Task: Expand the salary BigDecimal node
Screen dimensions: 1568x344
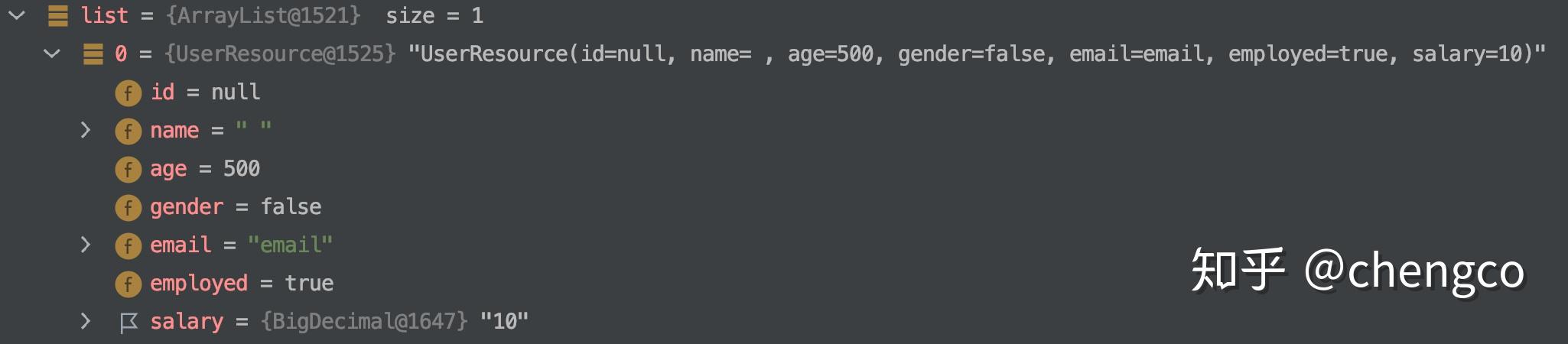Action: point(86,321)
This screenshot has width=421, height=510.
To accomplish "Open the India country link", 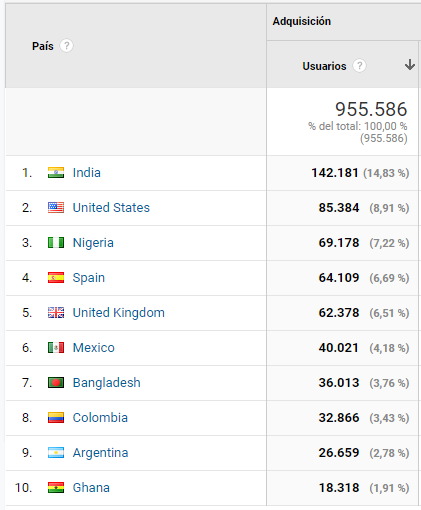I will coord(87,173).
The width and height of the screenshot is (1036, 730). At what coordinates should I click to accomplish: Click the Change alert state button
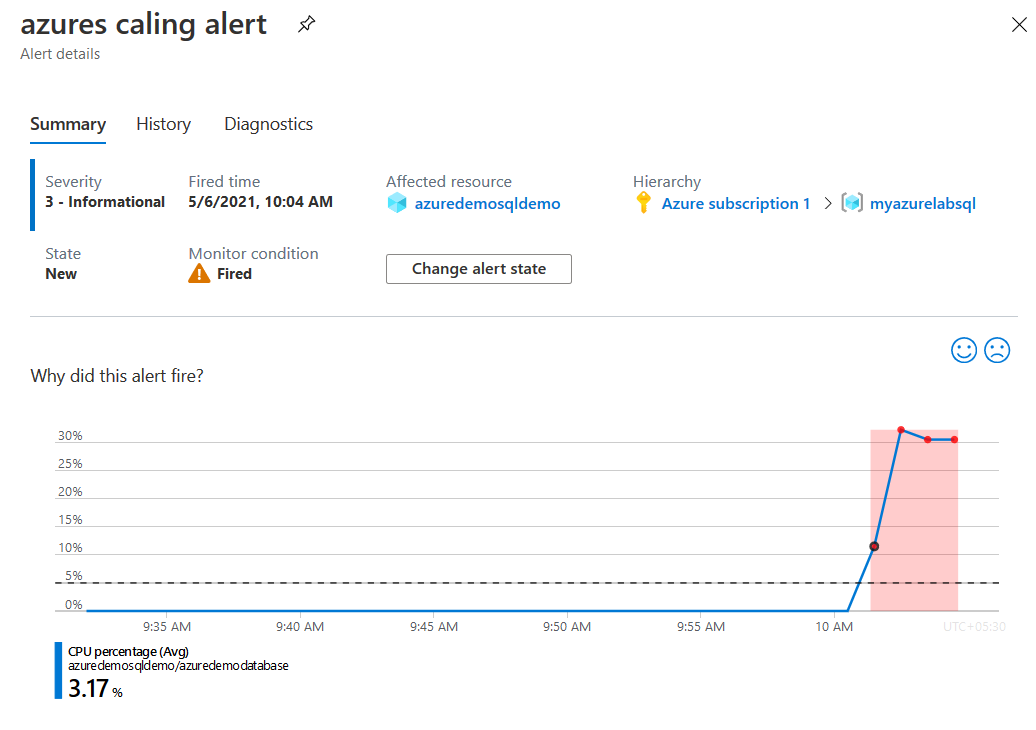(x=479, y=269)
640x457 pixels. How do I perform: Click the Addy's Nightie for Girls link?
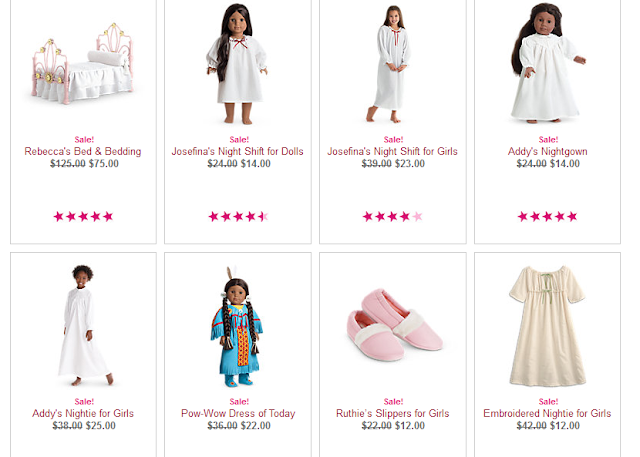[x=84, y=414]
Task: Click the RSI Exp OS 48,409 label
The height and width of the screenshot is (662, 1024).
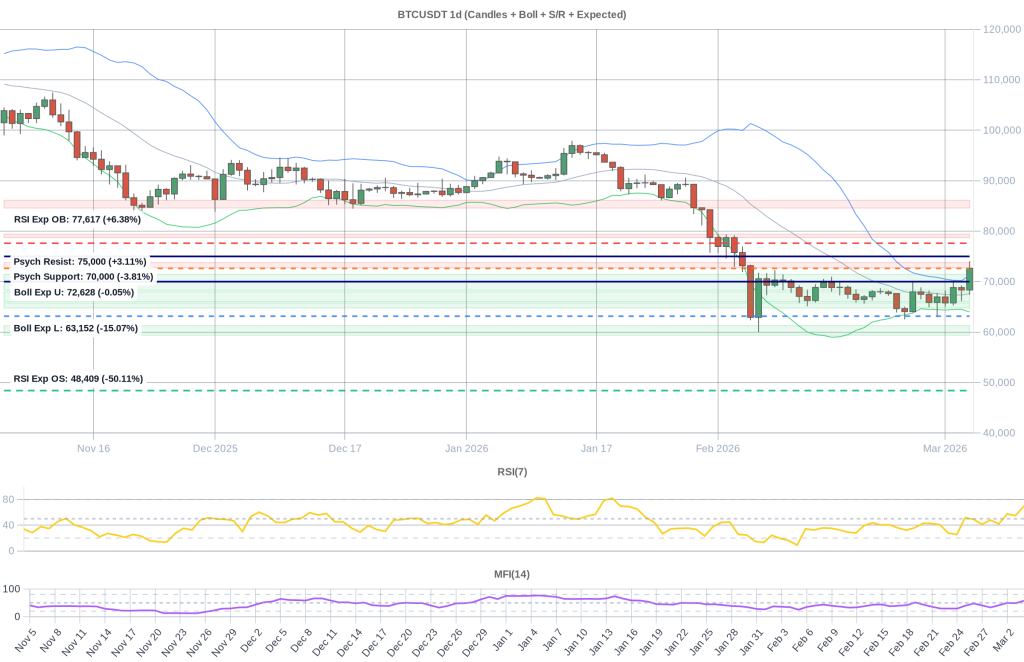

• What this task involves:
Only the lines from the one containing "640x457 pixels. How" through the last line of the entries belong in the answer, given again exactly. Images stay out.

• Response:
640x457 pixels. How do I perform: Click the Addy's Nightie for Girls link?
[x=84, y=414]
Task: Click the RSI Exp OS 48,409 label
The height and width of the screenshot is (662, 1024).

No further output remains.